Zapatero recibió ayer a Barreda en la Moncloa.
El presidente de Castilla-La-Mancha, José María Barreda, valoró «muy positivamente» el cambio de normas de explotación de las cuencas del Tajo y el Segura porque supone «un cambio de filosofía importante» y «va a garantizar más caudal en el río Tajo», lo que constituye «un logro importante» para la Comunidad, un asunto que abordó con el presidente del Gobierno, José Luis Rodríguez Zapatero, en la reunión que ambos mantuvieron ayer por la tarde en La Moncloa.
Barreda celebró que las nuevas normas permitan «regular el agua del Tajo en la cuenca del Tajo y no en la del Segura» al recordar que con el marco anterior «bastaba que hubiera una cierta cantidad de agua en los pantanos de cabecera para que desde Murcia pidieran que se trasvasaran inmediatamente, con independencia de sus necesidades en ese momento, lo cual no tiene ningún sentido». «Ahora lo que se va a exigir es, en primer lugar, una justificación previa acerca del agua que se solicita y también una justificación a posteriori» con el objetivo de saber «qué se ha hecho con ese agua».
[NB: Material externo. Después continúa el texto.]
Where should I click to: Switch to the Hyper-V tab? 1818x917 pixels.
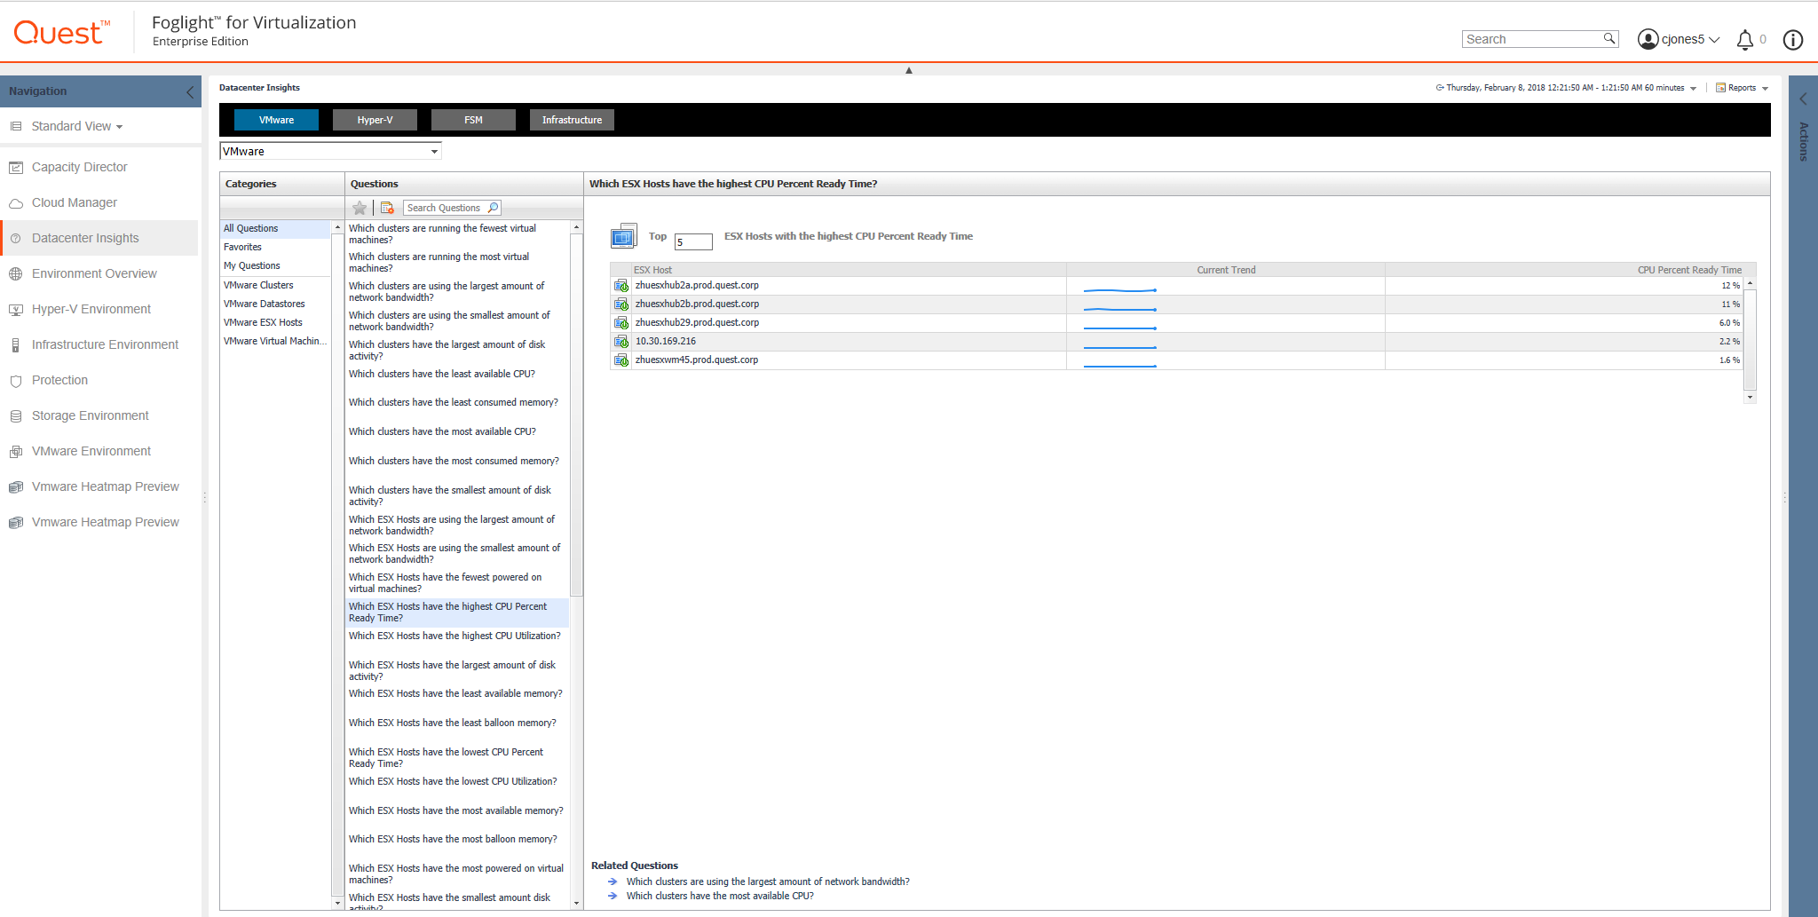click(x=375, y=120)
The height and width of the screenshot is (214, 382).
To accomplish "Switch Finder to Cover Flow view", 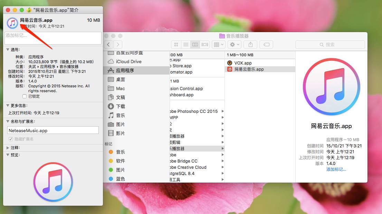I will (205, 45).
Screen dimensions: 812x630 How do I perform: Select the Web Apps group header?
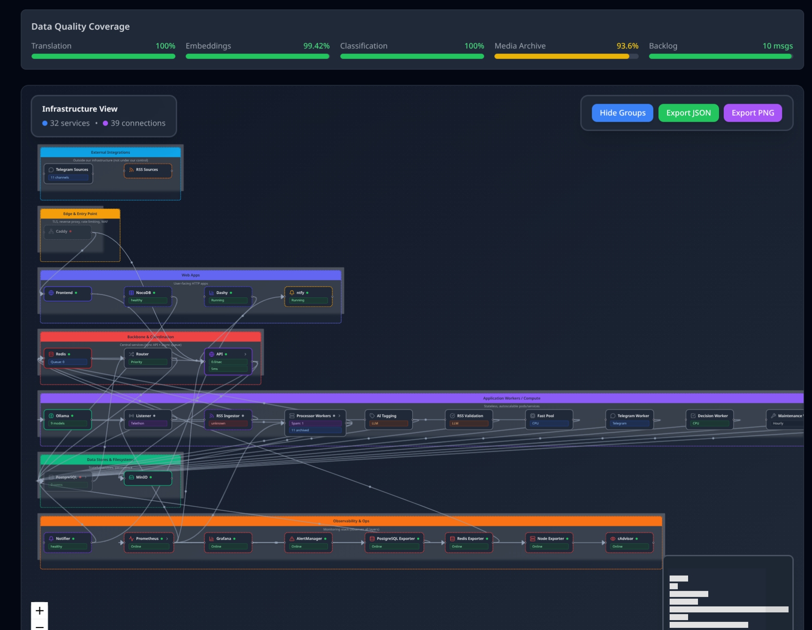190,275
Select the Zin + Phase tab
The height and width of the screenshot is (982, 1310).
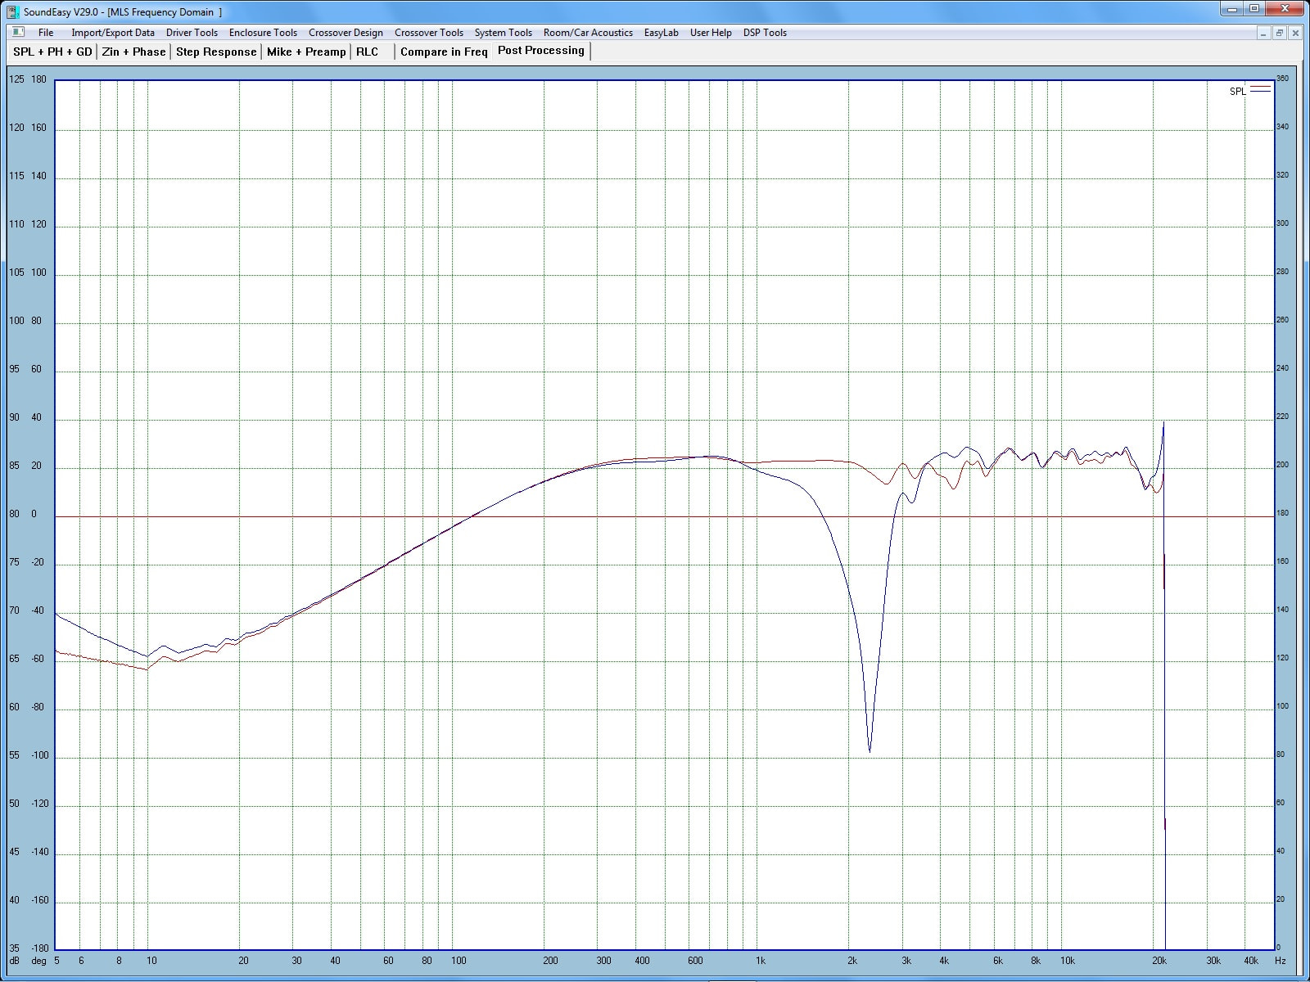133,52
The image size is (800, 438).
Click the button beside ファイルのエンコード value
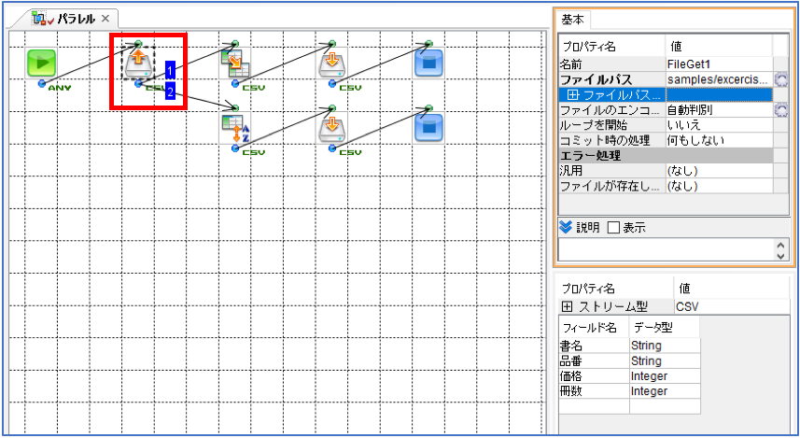[x=780, y=110]
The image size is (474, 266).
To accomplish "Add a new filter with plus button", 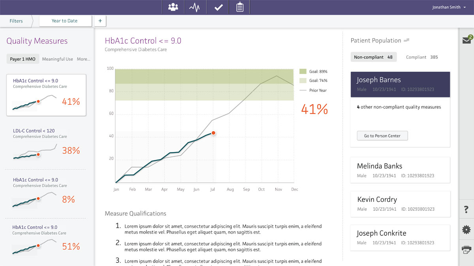I will [100, 21].
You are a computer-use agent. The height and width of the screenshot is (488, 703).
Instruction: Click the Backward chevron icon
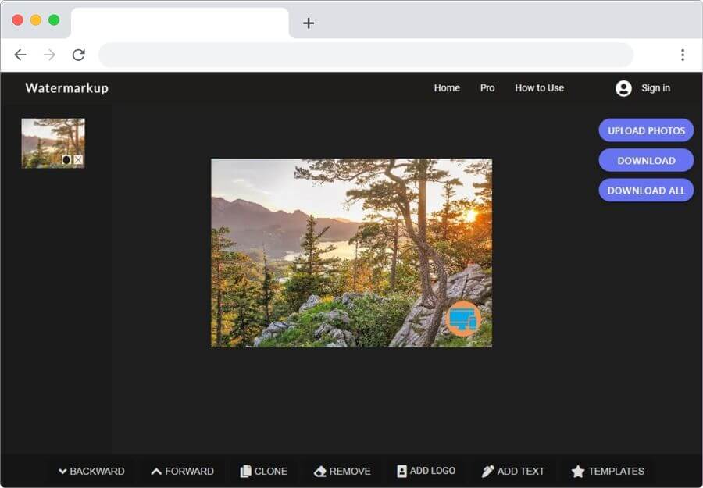[62, 472]
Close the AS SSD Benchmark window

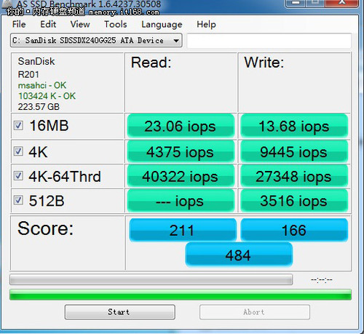(x=342, y=3)
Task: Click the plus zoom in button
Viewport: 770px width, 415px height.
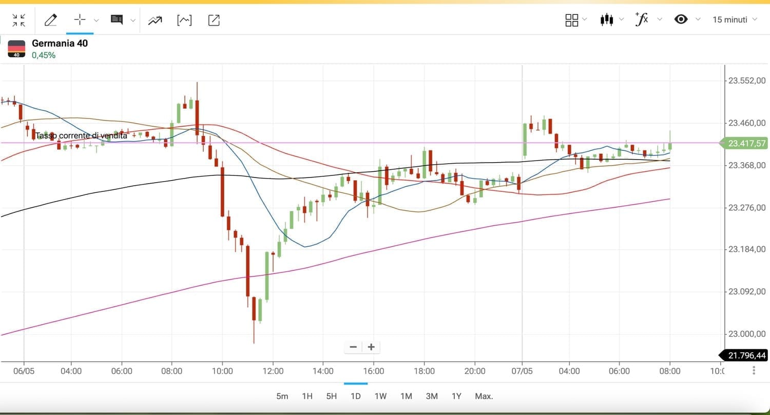Action: coord(371,347)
Calificó de «aberrante» el trasvase de aguas de los pantanos de Entrepeñas y Buendía «independientemente de las necesidades que tuvieran en la cuenca del Segura» al considerar que ello impedía «que hubiera una lámina de agua permanente en los pantanos que es una reivindicación que mantienen los pueblos ribereños».
No quiso aclarar si los regantes de la zona obtendrán la cantidad de agua que demandan de 230 hectómetros cúbicos o una cantidad menor, pero subrayó que «muy pronto», gracias a las desaladoras ya terminadas, la problemática del agua «se va a situar en otros términos (...) no en la falta de agua sino en el precio». «Yo creo que eso deja a Castilla-La Mancha en mejor lugar», recalcó.
Ambos presidentes también abordaron el Plan Especial del Alto Guadiana (PEAG) que, en palabras de Barreda, «constituye un plan integral de desarrollo de toda la comarca» que básicamente «consiste en dejar de regar sin que los agricultores pierdan renta». «Es un plan medioambiental, agrícola, forestal, pensado para la recuperación hídrica de los acuíferos subterráneos», explicó, recordando como en un encuentro anterior con Zapatero, hace varios años, ambos abordaron la necesidad de poner en marcha este plan.